WASABI WALLET – AN EMERGING THREAT
Given that the main purpose of Wasabi is to protect the anonymity of its users with several built-in privacy
features, it is no surprise that the wallet is a favorite among privacy-seekers and money launderers.
In April 2020, Europol’s EC3 European Cybercrime Centre issued a detailed report on Wasabi and its adoption
by criminals, which was publicly leaked. The report notes that almost 30% of money flowing into Wasabi comes
from darknet marketplaces and states that “things are not looking good” for law enforcement due to the
enhanced anonymity of criminals using Wasabi. Finally, the report establishes that "suspects who avoid major
slip ups will have a very high probability of staying undetected."
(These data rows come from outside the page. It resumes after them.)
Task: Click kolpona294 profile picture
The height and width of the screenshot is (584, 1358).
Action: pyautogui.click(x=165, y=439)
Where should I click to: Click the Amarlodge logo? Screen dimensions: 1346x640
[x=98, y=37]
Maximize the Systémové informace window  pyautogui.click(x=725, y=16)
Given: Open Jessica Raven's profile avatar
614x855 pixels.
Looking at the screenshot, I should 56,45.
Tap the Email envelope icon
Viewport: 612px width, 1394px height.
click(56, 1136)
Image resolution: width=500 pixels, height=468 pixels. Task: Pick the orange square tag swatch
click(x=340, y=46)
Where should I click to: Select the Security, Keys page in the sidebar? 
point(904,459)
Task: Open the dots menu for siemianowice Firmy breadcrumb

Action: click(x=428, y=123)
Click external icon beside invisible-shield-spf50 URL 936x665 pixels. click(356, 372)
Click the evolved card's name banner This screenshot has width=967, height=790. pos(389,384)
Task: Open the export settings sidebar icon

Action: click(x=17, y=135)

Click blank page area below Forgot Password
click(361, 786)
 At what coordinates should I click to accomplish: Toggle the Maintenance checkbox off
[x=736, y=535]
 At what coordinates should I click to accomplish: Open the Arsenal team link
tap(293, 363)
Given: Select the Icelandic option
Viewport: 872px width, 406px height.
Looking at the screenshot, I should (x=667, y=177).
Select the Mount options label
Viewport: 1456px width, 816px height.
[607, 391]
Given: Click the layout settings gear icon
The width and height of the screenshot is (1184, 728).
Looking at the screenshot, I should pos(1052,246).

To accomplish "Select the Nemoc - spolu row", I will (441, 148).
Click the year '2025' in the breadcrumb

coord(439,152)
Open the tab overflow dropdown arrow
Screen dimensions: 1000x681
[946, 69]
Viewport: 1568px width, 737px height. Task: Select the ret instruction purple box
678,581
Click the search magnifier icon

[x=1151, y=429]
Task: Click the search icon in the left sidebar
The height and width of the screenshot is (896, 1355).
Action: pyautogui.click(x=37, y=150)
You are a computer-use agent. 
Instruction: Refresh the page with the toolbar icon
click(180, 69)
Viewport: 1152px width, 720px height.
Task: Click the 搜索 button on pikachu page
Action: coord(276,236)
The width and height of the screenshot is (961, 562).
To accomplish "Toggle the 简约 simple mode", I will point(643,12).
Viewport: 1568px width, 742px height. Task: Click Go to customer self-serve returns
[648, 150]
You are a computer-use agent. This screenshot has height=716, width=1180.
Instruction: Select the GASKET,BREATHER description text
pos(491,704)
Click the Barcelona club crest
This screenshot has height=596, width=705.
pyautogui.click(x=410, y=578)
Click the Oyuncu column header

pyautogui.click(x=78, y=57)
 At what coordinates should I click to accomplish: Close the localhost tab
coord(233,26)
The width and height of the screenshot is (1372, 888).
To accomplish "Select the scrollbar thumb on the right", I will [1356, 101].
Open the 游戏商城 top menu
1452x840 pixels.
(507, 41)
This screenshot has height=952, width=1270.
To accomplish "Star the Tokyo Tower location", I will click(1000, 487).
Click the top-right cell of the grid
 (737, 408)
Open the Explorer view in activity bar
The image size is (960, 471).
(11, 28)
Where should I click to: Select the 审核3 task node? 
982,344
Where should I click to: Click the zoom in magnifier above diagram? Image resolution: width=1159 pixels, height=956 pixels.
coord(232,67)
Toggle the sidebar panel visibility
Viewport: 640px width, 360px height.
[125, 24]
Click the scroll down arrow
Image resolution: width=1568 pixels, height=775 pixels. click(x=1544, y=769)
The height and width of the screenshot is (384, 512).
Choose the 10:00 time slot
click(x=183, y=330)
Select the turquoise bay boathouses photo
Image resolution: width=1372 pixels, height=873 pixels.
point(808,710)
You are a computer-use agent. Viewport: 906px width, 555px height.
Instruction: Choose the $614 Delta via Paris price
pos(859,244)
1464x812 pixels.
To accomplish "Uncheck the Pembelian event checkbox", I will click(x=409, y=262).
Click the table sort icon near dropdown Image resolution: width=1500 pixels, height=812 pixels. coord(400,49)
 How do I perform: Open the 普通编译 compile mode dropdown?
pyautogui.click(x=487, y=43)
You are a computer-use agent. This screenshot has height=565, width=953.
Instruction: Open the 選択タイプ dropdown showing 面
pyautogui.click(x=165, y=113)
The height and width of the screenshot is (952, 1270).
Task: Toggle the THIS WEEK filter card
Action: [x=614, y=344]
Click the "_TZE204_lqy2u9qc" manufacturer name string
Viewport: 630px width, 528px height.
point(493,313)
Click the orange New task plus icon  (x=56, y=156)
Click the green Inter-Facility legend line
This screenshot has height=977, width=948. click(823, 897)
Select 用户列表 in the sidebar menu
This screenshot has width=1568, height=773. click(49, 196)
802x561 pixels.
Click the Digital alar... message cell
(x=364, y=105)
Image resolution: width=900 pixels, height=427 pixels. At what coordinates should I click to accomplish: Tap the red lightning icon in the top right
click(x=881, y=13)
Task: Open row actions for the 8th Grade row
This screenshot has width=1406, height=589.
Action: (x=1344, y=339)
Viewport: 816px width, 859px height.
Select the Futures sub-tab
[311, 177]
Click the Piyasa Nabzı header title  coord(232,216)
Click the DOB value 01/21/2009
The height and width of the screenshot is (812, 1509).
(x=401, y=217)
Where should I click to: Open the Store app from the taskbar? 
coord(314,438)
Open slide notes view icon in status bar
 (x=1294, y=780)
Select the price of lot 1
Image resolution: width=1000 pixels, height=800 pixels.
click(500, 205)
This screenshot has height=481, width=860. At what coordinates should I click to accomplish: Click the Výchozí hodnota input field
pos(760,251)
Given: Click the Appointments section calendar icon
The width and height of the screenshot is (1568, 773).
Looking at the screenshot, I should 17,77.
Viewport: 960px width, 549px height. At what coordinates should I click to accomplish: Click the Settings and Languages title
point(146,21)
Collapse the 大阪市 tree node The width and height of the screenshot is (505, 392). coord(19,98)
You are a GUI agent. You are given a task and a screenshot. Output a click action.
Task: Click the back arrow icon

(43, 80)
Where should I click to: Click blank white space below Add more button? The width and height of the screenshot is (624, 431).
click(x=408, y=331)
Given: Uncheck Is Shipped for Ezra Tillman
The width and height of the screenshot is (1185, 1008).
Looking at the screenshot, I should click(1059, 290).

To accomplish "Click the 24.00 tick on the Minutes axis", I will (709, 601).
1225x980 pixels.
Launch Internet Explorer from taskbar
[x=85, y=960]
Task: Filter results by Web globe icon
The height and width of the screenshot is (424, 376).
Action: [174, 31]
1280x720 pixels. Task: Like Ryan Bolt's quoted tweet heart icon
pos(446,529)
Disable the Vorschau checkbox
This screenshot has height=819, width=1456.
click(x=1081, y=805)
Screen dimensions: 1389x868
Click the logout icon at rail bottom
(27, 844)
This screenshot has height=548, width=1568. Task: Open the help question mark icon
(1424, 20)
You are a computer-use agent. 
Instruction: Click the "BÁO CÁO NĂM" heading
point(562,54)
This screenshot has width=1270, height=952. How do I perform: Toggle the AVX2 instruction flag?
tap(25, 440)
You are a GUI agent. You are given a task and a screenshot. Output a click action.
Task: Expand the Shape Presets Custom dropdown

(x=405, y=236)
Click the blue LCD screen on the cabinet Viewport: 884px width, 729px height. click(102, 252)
Later that year, in their Internet Organised Crime Threat Assessment (IOCTA) 2020 report, Europol also named
privacy-enhanced wallet services using CoinJoin as a “top threat in addition to well established centralized
mixers.”
The increasing number of investigations involving Wasabi Wallets captured the attention of several other
agencies and outlets. In May 2020, Bitfury's Crypto analytics team found that 20% of darknet entity proceeds
were sent to mixers such as Coinjoin in 2020, compared to 1% in 2019.
Later, in July 2020, funds illegally obtained through a high-publicity Twitter hack were sent to Wasabi Wallets.
Another suspected example of the illicit use of Wasabi relates to the notorious PlusToken, a popular high-
yield investment pyramid scheme operating largely in Asia. The Ponzi scheme operated from April 2018 until
June 2019, when law enforcement arrested 6 in conjunction with the scam, which affected 3 million users
and an estimated $2.9 billion in investments. An analysis of attempted Bitcoin mixing by an entity with links to
PlusToken spotted an attempt to mix more than 50,000 bitcoins. The Wasabi Wallet mixer processed some of
these bitcoins before they were merged and sent to exchanges.